Norman Abramson and his colleagues developed a radio network for communication among the Hawaiian Islands. This system was an early experiment in the development of mechanisms for sharing a common communications channel – in this case, a common radio channel.

Aloha Protocol
Aloha Network

The Aloha protocol was very simple: an Aloha station could send whenever it liked, and then wait for an acknowledgment. If an acknowledgment wasn’t received within a short amount of time, the station would assume that another station had transmitted simultaneously, causing a collision in which the combined transmissions were garbled so that the receiving station did not hear them and did not return an acknowledgment. Upon detecting a collision, both transmitting stations would choose a random backoff time, and then retransmit their packets with a good probability of success. However, as traffic increased on the Aloha channel, the collision rate would rapidly increase as well.

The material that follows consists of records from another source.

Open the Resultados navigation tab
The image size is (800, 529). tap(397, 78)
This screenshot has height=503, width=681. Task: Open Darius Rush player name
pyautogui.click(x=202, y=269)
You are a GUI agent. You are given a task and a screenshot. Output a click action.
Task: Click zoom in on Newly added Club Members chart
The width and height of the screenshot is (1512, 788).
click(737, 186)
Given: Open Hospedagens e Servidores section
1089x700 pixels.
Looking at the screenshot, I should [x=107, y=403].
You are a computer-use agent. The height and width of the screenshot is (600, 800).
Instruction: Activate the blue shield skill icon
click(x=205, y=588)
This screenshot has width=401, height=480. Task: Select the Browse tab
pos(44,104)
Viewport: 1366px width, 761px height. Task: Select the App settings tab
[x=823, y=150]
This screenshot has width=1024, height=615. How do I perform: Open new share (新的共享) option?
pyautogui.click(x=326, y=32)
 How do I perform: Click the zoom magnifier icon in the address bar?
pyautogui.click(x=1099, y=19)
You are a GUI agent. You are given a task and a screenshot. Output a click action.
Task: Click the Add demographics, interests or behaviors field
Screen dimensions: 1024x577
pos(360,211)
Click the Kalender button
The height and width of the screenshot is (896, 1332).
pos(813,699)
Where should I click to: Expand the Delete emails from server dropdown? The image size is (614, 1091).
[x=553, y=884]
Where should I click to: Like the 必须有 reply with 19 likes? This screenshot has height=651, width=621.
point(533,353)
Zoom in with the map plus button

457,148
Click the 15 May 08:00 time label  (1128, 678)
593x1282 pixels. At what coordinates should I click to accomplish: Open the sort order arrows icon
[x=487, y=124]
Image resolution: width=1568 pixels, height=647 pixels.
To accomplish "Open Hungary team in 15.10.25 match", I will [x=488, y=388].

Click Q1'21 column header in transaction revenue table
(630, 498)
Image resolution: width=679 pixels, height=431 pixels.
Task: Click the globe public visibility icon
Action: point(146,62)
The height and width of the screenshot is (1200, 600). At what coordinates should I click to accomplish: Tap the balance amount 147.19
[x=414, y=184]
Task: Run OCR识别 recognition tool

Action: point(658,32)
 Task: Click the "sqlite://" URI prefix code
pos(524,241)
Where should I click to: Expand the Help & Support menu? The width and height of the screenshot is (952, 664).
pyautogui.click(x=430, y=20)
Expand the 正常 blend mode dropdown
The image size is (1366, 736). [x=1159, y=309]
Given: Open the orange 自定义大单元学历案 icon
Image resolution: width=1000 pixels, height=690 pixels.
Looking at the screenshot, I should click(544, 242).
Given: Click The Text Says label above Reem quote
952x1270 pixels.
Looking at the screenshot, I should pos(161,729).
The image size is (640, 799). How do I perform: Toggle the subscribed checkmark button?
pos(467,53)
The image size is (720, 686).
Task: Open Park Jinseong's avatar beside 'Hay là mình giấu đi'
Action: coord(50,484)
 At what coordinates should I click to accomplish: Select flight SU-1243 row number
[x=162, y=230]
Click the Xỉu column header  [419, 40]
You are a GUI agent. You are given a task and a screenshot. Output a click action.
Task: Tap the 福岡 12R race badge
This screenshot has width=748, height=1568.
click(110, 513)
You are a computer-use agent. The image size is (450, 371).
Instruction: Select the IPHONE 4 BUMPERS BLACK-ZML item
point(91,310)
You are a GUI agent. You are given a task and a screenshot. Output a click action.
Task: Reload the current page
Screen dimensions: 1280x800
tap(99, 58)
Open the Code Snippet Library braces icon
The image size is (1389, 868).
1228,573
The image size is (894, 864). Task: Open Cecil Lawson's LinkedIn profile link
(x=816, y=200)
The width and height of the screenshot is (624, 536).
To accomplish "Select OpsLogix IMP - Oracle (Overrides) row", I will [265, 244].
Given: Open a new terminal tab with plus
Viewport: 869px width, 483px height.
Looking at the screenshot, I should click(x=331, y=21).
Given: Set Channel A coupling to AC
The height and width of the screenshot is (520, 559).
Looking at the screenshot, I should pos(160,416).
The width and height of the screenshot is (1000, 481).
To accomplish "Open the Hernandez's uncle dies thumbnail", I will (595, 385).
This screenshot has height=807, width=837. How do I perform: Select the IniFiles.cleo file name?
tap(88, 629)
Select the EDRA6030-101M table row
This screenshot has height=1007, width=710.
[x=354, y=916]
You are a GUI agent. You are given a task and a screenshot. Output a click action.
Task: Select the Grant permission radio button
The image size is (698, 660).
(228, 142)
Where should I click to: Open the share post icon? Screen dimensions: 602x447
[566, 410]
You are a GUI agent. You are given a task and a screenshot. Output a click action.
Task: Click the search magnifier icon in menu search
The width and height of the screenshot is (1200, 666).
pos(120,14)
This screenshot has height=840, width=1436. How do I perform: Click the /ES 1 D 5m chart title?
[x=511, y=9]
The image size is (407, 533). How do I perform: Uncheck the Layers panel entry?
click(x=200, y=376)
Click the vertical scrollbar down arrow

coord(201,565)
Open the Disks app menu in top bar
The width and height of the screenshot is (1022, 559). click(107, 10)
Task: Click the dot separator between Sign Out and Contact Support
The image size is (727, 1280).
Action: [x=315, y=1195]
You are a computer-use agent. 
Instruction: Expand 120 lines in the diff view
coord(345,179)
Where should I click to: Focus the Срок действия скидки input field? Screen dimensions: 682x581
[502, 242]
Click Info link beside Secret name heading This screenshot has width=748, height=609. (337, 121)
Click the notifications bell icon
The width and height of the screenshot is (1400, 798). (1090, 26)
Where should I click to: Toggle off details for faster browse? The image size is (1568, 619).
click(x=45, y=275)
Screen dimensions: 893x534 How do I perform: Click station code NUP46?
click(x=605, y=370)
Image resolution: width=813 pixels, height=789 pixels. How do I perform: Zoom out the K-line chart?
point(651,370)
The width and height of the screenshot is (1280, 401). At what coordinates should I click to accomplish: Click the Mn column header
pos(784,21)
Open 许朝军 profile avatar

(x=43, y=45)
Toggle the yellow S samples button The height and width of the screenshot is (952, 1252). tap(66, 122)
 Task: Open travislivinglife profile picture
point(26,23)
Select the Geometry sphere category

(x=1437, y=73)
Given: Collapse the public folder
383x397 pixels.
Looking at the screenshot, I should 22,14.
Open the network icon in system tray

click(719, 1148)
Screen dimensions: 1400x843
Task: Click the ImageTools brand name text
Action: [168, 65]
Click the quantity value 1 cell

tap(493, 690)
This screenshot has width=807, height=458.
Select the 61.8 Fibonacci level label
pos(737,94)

Abramson calculated that this system, known as pure Aloha, could achieve a maximum channel utilization of about 18%, due to the rapidly increasing rate of collisions under increasing load. Another system, called slotted Aloha, was developed that assigned transmission slots and used a master clock to synchronize transmissions; this increased the maximum utilization of the channel to about 37%. In 2007, Abramson received the IEEE’s Alexander Graham Bell Medal for “contributions to the development of modern data networks through fundamental work in random multiple access.”

Bob Metcalfe and the Invention of Ethernet

Bob Metcalfe’s 1973 Ethernet memo describes a networking system inspired by an earlier experiment in networking called the Aloha network.

Metcalfe realized that he could improve on the Aloha system of arbitrating access to a shared communications channel. He developed a new system that included a mechanism that detected when a collision occurred (collision detection). The system also included “listen before talk,” in which stations listened for activity (carrier sense) before transmitting, and supported access to a shared channel by multiple stations (multiple access). Put all these components together, and you can see why the original channel access protocol specified for Ethernet is called Carrier Sense Multiple Access with Collision Detection (CSMA/CD). Metcalfe also developed a more sophisticated backoff algorithm, which, in combination with the CSMA/CD protocol, allowed the Ethernet system to function at up to 100% load.

In late 1972, Metcalfe and his Xerox PARC colleagues developed the first experimental “Ethernet” network system to interconnect Xerox Altos to one another, and to servers and laser printers. The signal clock for the experimental interface was derived from Alto’s system clock, resulting in a data transmission rate on the experimental Ethernet of 2.94 Mb/s.

Metcalfe’s first experimental network was called the Alto Aloha Network. In 1973, Metcalfe changed the name to “Ethernet,” to make it clear that the system could support any computer‚ not just Altos‚ and to point out that his new network mechanisms had evolved well beyond the Aloha system. He chose to base the name on the word “ether” as a way of describing an essential feature of the system: the physical medium (i.e., a cable) carries bits to all stations, much the same way that the old “luminiferous ether” was once thought to propagate electromagnetic waves through space.

Thus, Ethernet was born.

Drawing of the original Ethernet system

In 1976, Metcalfe drew the diagram shown in the above Figure, and it was used in his presentation at the National Computer Conference in June of that year. The drawing uses the original terms for describing Ethernet components.